------ STUDY TEXT ------

Photography by Louise Jeppesen/norden.org

The Nordic Council Literature Prize award ceremony will be held November 1st, and we at Norvik Press are looking forward to it with mounting excitement, especially as we have published works by two authors on the shortlist: Kirsten Thorup, nominated for Erindring om kærligheden and Vigdis Hjorth, nominated for Arv og miljø.

 

Norvik Press published Thorup’s The God of Chance in 2013, a story about Ana, a career-driven Danish woman, and her chance meeting with Gambian teenager Mariama. This meeting is life-changing for Ana; she sees something special in Mariama, and the girl soon becomes the family Ana never had. Because of this, Ana turns their relationship into an all-consuming personal project for herself. However, bringing Mariama into her life proves not to be easy for Ana, who has her own demons to battle, and her life quickly starts to unravel. The God of Chance is a story of opposites that depicts the gulf between European affluence and Third World poverty. Thorup is known for writing socially engaging novels that often take the perspective of the outcasts and the marginalised – and The God of Chance is another brilliant example of this.

 

Hjorth is the other Norvik Press published author on the shortlist. Her novel A House in Norway is one of our most recent novels. Alma, the protagonist of Hjorth’s story, is an artist who wishes to live a peaceful and undisturbed life that leaves her lots of creative space, but this peace is disturbed when she sublets the apartment in her house to a Polish couple. Alma wishes to be tolerant and open-minded, but finds that she cannot overlook the clash between cultures. A line can be drawn from the theme in this novel to Thorup’s The God of Chance; both of the main characters seemingly welcome foreignness into their lives, but only as long as it can be held at a safe distance, and when it comes too close, they cannot seem to deal with it after all.

------ SOURCE DATA ------

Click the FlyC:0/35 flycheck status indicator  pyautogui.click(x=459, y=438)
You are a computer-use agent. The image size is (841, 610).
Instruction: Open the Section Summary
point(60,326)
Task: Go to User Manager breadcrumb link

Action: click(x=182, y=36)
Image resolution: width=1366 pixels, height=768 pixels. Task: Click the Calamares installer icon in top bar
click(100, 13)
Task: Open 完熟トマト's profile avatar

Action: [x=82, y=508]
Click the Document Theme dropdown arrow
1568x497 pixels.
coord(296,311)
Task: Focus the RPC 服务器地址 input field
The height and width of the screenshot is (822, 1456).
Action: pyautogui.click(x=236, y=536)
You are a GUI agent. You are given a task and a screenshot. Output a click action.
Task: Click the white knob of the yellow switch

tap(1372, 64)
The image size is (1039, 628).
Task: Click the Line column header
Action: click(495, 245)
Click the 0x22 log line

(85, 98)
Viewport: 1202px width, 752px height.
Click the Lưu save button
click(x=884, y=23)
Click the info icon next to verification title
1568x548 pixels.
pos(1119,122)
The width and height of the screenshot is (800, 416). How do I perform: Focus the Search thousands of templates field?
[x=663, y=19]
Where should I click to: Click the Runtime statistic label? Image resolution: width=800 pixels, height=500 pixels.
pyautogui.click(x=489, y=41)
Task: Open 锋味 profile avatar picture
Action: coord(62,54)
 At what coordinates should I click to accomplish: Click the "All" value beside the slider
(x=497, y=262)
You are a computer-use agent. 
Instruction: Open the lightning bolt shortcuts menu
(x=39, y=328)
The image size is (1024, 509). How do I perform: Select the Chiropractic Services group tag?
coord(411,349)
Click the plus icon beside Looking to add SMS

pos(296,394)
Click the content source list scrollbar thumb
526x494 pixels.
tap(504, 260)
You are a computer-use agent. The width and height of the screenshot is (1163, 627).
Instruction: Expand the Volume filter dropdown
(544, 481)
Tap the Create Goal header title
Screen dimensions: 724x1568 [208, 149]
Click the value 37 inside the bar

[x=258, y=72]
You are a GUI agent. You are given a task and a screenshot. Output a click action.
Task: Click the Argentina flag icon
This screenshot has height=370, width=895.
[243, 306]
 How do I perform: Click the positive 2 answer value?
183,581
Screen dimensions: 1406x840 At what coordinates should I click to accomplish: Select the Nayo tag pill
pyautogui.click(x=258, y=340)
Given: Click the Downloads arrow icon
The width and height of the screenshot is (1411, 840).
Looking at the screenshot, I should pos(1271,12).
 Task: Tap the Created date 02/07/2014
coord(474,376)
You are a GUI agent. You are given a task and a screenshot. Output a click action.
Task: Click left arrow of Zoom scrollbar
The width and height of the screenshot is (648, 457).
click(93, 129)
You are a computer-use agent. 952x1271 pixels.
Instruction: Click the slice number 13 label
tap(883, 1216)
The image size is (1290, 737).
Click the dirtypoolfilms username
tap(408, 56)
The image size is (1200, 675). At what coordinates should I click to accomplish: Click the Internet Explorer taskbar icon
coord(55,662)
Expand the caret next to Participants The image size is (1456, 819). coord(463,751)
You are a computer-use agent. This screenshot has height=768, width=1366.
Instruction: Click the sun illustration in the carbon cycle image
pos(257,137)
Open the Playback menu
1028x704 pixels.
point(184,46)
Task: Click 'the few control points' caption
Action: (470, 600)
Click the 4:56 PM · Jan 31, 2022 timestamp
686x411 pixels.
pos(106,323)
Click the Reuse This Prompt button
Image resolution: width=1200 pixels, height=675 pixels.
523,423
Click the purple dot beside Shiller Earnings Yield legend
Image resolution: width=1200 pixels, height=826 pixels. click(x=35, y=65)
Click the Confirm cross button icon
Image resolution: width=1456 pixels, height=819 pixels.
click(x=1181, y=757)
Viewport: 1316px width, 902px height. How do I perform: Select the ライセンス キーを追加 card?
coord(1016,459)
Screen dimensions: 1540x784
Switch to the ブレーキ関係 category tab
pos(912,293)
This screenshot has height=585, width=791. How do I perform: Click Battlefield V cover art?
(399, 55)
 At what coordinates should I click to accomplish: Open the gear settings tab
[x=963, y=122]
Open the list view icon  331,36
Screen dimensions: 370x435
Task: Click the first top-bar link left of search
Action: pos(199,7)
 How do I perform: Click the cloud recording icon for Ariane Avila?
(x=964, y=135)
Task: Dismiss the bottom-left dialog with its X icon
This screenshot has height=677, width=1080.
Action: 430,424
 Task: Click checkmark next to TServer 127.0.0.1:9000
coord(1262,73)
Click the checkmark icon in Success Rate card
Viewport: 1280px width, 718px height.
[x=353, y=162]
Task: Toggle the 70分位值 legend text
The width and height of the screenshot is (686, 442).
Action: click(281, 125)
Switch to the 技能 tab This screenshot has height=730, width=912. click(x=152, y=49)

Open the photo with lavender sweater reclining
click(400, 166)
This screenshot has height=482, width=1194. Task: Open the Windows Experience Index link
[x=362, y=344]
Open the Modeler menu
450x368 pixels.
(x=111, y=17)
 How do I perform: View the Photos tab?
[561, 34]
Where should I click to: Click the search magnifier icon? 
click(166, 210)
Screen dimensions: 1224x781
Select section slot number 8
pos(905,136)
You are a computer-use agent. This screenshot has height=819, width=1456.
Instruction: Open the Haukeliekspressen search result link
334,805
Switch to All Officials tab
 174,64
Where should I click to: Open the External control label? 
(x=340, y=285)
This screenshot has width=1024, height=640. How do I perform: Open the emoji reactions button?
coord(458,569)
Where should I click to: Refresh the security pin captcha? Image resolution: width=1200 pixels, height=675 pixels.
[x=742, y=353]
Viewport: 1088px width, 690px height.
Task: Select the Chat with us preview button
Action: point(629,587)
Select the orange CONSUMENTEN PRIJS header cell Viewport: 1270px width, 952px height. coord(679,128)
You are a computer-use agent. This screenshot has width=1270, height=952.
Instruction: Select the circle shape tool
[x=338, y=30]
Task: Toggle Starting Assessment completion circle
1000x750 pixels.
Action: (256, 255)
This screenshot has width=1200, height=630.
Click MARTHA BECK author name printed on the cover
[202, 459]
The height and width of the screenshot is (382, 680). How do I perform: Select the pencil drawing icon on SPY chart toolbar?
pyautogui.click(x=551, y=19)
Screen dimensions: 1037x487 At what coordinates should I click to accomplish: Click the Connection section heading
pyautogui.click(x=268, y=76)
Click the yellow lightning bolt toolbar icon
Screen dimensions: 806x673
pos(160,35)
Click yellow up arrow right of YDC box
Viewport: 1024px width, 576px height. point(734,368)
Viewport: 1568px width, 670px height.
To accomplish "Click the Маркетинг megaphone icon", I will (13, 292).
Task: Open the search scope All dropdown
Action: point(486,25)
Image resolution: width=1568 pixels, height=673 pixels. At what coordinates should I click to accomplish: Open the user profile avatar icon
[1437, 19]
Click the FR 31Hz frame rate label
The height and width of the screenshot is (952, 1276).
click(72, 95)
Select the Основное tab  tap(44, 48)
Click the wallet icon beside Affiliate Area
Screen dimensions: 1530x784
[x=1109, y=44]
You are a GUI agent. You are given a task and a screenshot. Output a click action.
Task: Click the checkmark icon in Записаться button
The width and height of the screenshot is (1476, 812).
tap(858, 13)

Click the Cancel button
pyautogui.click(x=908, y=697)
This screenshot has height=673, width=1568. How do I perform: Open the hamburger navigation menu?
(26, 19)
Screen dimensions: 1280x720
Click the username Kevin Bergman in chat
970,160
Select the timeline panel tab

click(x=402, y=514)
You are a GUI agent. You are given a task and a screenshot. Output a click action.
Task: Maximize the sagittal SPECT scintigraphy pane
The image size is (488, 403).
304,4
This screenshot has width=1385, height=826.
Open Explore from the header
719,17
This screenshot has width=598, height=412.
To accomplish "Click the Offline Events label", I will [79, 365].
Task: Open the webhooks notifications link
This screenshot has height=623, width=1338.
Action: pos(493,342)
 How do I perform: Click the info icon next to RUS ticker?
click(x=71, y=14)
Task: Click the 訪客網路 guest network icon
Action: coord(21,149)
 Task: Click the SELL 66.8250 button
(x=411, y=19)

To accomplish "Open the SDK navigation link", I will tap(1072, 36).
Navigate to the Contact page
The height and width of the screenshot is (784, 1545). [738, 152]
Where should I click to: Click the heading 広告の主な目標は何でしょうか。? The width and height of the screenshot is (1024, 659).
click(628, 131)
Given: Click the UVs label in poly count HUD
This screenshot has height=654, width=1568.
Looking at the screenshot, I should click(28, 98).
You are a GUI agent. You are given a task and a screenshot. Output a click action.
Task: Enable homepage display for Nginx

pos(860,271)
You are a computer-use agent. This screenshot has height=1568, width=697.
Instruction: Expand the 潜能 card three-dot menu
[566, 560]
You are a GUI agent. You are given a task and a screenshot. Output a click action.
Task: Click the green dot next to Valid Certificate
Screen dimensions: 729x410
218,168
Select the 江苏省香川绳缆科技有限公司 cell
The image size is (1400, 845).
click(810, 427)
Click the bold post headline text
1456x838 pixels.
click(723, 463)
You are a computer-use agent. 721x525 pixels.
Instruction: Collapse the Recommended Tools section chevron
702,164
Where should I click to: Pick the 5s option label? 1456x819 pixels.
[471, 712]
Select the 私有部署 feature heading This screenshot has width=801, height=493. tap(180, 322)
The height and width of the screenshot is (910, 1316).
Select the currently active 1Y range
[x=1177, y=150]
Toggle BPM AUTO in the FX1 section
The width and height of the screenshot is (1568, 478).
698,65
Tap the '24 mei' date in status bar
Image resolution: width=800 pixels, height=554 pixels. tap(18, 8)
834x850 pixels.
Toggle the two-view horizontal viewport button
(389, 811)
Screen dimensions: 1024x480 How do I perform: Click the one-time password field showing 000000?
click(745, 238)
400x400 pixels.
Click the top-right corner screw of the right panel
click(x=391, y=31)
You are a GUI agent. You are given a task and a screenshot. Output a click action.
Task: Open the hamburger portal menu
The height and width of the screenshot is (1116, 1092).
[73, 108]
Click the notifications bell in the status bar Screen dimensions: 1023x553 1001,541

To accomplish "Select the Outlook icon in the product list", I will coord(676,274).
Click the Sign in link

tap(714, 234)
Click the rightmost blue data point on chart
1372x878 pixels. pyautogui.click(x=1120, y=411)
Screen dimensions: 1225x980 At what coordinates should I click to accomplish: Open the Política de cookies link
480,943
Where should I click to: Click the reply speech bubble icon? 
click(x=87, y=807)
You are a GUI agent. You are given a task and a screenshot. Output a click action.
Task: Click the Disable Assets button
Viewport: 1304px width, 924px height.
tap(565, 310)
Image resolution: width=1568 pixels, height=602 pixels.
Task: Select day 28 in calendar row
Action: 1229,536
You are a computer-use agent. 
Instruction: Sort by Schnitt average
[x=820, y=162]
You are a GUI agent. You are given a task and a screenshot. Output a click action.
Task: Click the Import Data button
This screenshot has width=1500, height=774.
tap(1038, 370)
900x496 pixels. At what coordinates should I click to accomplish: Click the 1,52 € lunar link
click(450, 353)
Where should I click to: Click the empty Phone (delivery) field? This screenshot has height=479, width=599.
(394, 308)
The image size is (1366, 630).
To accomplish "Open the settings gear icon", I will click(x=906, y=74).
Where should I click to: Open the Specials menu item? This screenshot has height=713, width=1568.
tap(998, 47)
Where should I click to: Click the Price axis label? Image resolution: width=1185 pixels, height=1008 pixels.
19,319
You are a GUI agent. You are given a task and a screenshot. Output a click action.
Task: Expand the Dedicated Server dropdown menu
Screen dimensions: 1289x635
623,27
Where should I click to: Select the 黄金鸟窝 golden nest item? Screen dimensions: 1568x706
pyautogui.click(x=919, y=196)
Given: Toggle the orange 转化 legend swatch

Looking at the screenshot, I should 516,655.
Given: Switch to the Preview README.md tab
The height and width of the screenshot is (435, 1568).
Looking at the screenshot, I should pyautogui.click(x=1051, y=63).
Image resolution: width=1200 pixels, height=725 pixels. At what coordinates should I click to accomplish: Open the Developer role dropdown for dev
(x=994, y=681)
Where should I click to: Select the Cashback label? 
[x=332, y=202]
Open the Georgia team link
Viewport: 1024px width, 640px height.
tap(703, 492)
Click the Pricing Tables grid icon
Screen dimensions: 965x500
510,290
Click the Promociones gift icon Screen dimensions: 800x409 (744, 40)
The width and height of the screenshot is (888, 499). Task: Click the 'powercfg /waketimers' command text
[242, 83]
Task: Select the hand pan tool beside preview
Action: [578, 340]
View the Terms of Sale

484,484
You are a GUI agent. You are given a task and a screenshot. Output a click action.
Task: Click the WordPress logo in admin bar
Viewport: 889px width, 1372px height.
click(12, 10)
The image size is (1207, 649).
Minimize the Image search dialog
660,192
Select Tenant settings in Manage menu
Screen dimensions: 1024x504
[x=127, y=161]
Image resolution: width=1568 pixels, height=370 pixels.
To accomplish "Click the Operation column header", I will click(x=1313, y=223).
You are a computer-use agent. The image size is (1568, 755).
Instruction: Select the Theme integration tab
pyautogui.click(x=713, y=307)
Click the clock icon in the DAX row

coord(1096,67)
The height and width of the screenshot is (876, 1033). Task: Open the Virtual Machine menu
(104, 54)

------

## EXERCISES
A - Extract the passage of the Norvik Press text from "The Nordic Council" to "Arv og miljø.".
B - According to the Norvik Press text, in what year did Norvik Press publish The God of Chance?
C - Using the Norvik Press text, explain why Ana turns her relationship with Mariama into an all-consuming personal project.
The records are separate material from the Norvik Press text.

## RESULTS
A -
The Nordic Council Literature Prize award ceremony will be held November 1st, and we at Norvik Press are looking forward to it with mounting excitement, especially as we have published works by two authors on the shortlist: Kirsten Thorup, nominated for Erindring om kærligheden and Vigdis Hjorth, nominated for Arv og miljø.

B - 2013

C - Ana sees something special in Mariama, and the girl soon becomes the family Ana never had. That is why Ana makes the relationship an all-consuming personal project.